* _ФРАГМЕНТ ТЕКСТА_:
>>>

Нужно поставить видеокамеры на магистралях, где идет основной поток древесины, и автоматически штрафовать тех, кто везет неучтенный лес.
Вот, например, с начала года в систему внесены сведения о более чем 400 тыс. сделок, и ежедневно вносится более 2400 деклараций о сделках с древесиной. В системе хранится более 4,4 млн деклараций о сделках с древесиной и более 11,5 млн правоустанавливающих и отчетных документов.
«Для нас все леса ценные»
— Сейчас за счет дополнительного финансирования отчасти удалось закрыть кадровые нужды, но, насколько я понимаю, кадровый дефицит в отрасли всё равно остается?
— Кадровый дефицит большой. Сейчас наша потребность в кадрах составляет минимум 5 тыс. человек. То есть 10–15%. Не хватает лесничих и профильных специалистов — лесопатологов, лесоустроителей. К сожалению, люди не очень охотно идут в лесное хозяйство. Причины простые, понятные, очень человеческие. Лесное хозяйство — не самая высокооплачивамая отрасль. Выбирая профессию своему ребенку, люди мечтают, чтобы он сидел в красивом удобном офисе в городе, в тепле, а не в холодном лесу под дождем в слякоти.

<<<

* _ЗАПИСИ_:
>>>

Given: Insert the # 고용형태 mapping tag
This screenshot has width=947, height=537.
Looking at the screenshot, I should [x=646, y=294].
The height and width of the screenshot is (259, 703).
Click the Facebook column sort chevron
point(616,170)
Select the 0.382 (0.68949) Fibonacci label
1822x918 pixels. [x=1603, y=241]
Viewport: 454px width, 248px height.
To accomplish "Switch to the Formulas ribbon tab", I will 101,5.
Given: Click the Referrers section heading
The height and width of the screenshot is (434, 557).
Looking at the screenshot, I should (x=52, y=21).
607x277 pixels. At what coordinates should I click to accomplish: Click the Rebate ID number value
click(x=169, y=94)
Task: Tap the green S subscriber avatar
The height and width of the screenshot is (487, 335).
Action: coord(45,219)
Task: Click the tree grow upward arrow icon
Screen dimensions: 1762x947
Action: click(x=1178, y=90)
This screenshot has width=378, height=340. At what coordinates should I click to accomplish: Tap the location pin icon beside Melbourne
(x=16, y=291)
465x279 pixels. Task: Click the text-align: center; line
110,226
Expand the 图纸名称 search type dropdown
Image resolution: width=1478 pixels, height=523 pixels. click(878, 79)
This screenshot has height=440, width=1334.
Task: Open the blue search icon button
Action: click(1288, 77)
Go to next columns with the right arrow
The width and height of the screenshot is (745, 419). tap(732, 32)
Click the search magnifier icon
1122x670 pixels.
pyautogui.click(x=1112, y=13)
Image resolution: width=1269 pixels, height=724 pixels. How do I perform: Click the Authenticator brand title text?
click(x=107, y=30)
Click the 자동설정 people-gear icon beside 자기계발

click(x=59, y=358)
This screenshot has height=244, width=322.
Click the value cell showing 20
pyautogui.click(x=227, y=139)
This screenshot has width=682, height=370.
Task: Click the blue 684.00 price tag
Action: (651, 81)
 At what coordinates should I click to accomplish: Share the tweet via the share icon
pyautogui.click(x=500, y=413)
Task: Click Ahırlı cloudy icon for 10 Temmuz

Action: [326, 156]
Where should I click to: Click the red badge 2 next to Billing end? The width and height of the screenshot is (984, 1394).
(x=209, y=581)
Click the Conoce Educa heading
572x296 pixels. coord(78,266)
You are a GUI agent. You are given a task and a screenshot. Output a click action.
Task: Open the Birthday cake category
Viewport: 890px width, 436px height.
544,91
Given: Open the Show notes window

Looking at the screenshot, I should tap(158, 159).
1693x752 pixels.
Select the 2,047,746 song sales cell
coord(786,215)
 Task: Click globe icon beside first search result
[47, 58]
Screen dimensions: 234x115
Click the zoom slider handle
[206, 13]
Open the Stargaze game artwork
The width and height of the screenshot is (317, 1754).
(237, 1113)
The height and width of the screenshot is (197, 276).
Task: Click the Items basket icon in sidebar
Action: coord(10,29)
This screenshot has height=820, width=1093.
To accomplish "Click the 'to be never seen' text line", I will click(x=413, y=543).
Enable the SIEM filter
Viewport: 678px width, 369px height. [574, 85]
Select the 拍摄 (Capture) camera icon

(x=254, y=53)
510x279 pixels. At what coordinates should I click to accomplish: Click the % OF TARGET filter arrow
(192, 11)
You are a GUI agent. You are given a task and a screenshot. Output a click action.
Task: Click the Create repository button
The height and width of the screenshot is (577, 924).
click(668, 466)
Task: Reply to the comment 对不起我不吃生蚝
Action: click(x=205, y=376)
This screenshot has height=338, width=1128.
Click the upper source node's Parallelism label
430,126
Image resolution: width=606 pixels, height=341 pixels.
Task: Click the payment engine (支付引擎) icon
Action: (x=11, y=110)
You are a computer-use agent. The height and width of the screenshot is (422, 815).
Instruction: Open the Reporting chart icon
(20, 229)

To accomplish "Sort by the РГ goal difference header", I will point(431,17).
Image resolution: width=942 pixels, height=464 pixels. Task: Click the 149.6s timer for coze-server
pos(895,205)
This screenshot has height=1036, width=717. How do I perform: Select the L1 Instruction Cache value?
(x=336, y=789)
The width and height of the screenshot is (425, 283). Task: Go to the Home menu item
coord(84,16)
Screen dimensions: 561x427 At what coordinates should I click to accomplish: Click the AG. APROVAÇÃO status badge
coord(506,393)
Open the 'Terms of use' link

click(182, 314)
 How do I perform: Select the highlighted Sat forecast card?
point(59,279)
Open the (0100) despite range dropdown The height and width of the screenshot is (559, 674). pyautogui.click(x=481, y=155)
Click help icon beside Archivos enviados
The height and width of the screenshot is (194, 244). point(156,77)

<<<

* _ЗАДАНИЕ_:
Продолжите интервью о лесном хозяйстве, начав сразу после его последнего предложения.

* _ОТВЕТ_:
Но мы руки не опускаем, а максимально пытаемся привлечь людей в профессию, принимая меры по изменению зарплат, условий труда, работая со школьниками, студентами, проводим отраслевые конкурсы и соревнования. Один из них сейчас проходит в Йошкар-Оле — лесное многоборье, в нем участвуют 23 команды — семь вузов и 16 лесных колледжей. Всего порядка 70 участников, прибывших из 17 субъектов и пяти федеральных округов России.
— Много говорили в связи с крупными пожарами, что нужно вводить персональную ответственность за лесные пожары. Как вы относитесь к этой идее?
— У каждого поля, леса, СНТ должен быть конкретный человек, кто отвечает за пожар. Если что случилось, он должен быть либо привлечен к ответственности, либо уволен, по-другому нельзя. Мы сделали очень большой шаг в этом направлении, вышел указ президента, и на сегодня в каждом регионе четкие цифры по снижению площадей пожаров.
— Горят ли у нас ценные леса?
— Для нас все леса ценные. Я совершенно искренен — мы за каждый лес переживаем. Мы тушим 90% пожаров. Почему не 100%? Иногда бывают очень удаленные пожары, до которых сложно добраться. К примеру, был пожар в Хабаровском крае, мы туда неделю не могли долететь. Горная местность, туманы — физически люди не могли туда попасть.
Наша задача — сокращать количество даже таких пожаров. Строить аэропорты подскока, взлетные полосы, временные площадки размещения вертолетов, более дальние закупать. Мы этим занимаемся. В идеале каждый пожар должен тушиться, это даже не обсуждается.
— Какие корректировки предлагается внести в методику подсчета рейтинга эффективности лесного хозяйства?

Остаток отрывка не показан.